In [None]:
# Imports
import babypandas as bpd
import numpy as np

import matplotlib.pyplot as plt
import warnings; warnings.simplefilter('ignore')

plt.style.use('fivethirtyeight')

# Lecture 15 – Parameters and Statistics

## DSC 10, Fall 2021

### Announcements

- The Midterm Exam was graded, see Gradescope for your grade. Submit regrade requests by **Wednesday 11/3 at 11:59pm**.
    - Let us know if you want to talk about your performance!
- The Midterm Project is due on **Tuesday 11/2 at 11:59pm**.
- Lab 5 will be due on **Saturday, 11/6 at 11:59pm**.
- Homework 5 will be released soon and will be due on **Tuesday, 11/9 at 11:59pm**.
    - Moving forward: homeworks due Tuesdays, labs due Saturdays.
- Lots of office hours changes. Check the Canvas calendar.

### Agenda

- Statistical inference.
- Empirical distributions of statistics.
- Bias and variance.
- Statistical models.

### How much progress have you made on the Midterm Project?
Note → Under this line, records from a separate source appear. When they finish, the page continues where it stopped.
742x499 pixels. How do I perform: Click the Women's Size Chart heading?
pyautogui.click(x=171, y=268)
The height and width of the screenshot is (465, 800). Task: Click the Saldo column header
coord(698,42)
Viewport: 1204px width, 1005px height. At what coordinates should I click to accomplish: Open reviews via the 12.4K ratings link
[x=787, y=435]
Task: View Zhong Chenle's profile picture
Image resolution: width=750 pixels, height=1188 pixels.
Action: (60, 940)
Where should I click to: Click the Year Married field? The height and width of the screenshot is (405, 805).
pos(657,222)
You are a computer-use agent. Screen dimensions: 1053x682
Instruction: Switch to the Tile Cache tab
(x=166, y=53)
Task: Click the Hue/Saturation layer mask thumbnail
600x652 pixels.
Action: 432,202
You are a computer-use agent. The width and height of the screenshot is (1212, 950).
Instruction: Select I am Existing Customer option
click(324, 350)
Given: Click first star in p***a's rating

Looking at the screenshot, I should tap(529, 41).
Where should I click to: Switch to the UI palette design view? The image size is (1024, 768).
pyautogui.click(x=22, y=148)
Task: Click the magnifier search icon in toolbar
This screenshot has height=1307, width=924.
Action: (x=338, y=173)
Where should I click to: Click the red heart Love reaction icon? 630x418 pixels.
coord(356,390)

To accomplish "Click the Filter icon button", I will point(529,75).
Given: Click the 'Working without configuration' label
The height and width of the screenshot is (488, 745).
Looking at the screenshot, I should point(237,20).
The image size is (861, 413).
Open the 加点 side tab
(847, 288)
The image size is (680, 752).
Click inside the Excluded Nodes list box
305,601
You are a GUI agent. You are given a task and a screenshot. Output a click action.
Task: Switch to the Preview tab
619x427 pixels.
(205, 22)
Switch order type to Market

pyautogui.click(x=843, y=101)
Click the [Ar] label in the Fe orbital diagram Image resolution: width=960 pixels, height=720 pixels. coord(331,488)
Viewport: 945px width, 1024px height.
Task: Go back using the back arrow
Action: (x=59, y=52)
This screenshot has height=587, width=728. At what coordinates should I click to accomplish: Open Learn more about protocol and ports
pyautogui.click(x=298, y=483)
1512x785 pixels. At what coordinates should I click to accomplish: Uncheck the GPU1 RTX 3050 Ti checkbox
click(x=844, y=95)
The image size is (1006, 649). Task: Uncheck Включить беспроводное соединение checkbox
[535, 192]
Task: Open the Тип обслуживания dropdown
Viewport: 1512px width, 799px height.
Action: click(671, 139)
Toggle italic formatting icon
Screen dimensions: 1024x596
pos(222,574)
### To answer, go to [menti.com](https://menti.com) and enter the code 1959 5357.

## Statistical inference

### Statistical inference

**Statistical inference** draws conclusions using data from random samples.

Terminology:
- **Parameter**: A number associated with the population.
    - Example: the population mean.
- **Statistic**: A number calculated from the sample.
    - Example: the sample mean.
- A statistic can be used as an **estimate** for a parameter.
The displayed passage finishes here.